Don’t get me wrong. Salads are okay, but maybe not for the
reasons you thought. I recently began mentoring a newbie type 2 diabetic who
was diagnosed a few months ago with an A1c 7.0%. When he wasn’t able to
tolerate Metformin and then Januvia (a DPP-4 as monotherapy!), he was
prescribed a long-acting insulin, glargine. Another physician had prescribed a
SGLT2, but cancelled it when he saw a counter-indication. So, I started by asking
him what he ate, and when he got to lunch, he said, “chicken tenders and a
small salad.”
When I said that the chicken tenders were dredged in flour,
then breaded and deep fried in oxidized seed oils high in Omega 6’s, the look
on his face signaled that I thought there might be a problem. I then added that
salads were virtually all
carbohydrates. That’s when he said, “I thought salads were good for
you.”
And herein lies the problem. When I said, “Think about it.
Not including ethyl alcohol (spirits, like vodka and scotch), there are only
three macronutrients.” “What’s a macronutrient?” he asked. Well, that’s the
state of our nutrition education! I told him, “The three
macronutrients are protein, fat and carbohydrate. Everything you eat is
essentially a combination of one or more of them. A good way to think of it is,
if it’s not protein or fat, it’s carbohydrate.”
The only “foods” I can think of that are 100% fat are the manufactured, refined, “vegetable” or
seed oils (PUFAs) that I try hard to avoid. Most animal foods are a combination
of mostly protein and fat. Most plant-based foods are almost 100% carbohydrates.
There are exceptions, of course: some carbs contain some protein and even fat.
The best example is a Haas avocado, a plant food (a fruit, actually)
that is high in “good” fats and fiber (non-digestible carbs). The fats are
distributed as monounsaturated
71%, polyunsaturated 13%, and
saturated 16% (15% total fat), 9% carb (mostly fiber), 2% protein, 2% ash, and
72% water. Avocados are a very good
plant-based food. So is extra virgin olive oil (EVOO), another so-called “monounsaturated” fat, extracted (simply pressed,
not processed) from a fruit.
So, a salad of just leafy greens is basically
100% carbohydrate, albeit low-carb; but if your “small salad” had
avocados, or hard-boiled eggs, or shredded cheese, or real bacon, or all of the above, I would say it was
a very good salad, because of
the protein and fat. But watch out for the dressing. Unless it is just olive oil and vinegar or an EVOO dressing
of your own making, it is made from one of those refined, heavily processed “vegetable” oils – which are all very bad for you. Store bought dressings
often have sugar added as well. So, make your own vinaigrette or OO & V.

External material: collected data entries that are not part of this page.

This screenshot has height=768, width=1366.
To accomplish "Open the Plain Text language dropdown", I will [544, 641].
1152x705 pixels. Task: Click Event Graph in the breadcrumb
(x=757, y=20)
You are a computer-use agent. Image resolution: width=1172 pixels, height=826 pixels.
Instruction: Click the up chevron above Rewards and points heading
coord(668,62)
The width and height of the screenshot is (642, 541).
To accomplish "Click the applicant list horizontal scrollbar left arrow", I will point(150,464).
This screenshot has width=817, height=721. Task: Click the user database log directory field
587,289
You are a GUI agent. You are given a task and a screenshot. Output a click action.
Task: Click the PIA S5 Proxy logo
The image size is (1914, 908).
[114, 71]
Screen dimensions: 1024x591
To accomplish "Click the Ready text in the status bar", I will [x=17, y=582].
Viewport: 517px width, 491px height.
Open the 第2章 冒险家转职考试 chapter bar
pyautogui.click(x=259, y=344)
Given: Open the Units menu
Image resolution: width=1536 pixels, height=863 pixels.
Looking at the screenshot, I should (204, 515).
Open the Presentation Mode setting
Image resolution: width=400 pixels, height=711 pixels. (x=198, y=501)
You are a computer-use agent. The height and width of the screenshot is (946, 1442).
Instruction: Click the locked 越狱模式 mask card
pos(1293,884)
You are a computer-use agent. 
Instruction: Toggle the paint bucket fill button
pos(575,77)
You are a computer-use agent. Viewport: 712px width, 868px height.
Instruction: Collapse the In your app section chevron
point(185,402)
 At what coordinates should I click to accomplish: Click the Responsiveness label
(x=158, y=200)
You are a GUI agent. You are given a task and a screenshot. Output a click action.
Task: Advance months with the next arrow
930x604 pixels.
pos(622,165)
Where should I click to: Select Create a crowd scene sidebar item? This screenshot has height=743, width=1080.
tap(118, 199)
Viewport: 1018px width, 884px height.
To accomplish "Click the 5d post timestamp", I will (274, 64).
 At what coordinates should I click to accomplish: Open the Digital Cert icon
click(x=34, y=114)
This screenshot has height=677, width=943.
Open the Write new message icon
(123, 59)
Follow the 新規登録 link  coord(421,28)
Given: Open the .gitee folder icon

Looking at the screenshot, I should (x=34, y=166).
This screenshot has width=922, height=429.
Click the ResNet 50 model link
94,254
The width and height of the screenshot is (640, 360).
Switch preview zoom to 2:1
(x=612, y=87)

Returning to my mentee, I gave him three books to read while on
vacation: “The Art and Science of Low Carbohydrate Living,” by Volek and
Phinney, “The Obesity Code,” by Jason Fung, and “Diabetes 101,” by Jenny Ruhl.
Since he apparently has a sensitivity to the oral anti-diabetic medications he
had tried, and he really didn’t want to be an insulin-dependent type 2 for the
rest of his life, I wanted him to understand the concepts and the science behind
treating type 2 diabetes as a dietary disease. I
knew that if he followed the precepts of low carbohydrate eating, he would
quickly GET OFF INSULIN and REVERSE HIS DIABETES, permanently, so
long as he continued to eat low carb.
He was motivated, and he seemed to me to be the ideal
candidate for a “dietary solution.” We agreed we’d meet again when he returned
from vacation to talk about when and what to eat and what not to eat.
This is my area of expertise. I was never on insulin, or any
of the new injectables that are frequently prescribed before insulin, but (in 2002) I was simultaneously on three
different classes of oral anti-diabetic medications and would soon, my doctor
and I knew, be injecting insulin. My T2 diabetes had been progressing since 1986, when I was diagnosed, as
mainstream and establishment medicine still
says it will. Little did we (my doctor and I) know. There is another way.
Interestingly, my
student said his caregiver (a NP masquerading as an MD) and her colleague, in
another town (an internist masquerading as an endocrinologist), hadn’t
mentioned a low carb diet as a self-management treatment. The NP just wanted
him to follow orders, take his insulin, and return in 2 weeks for more tests.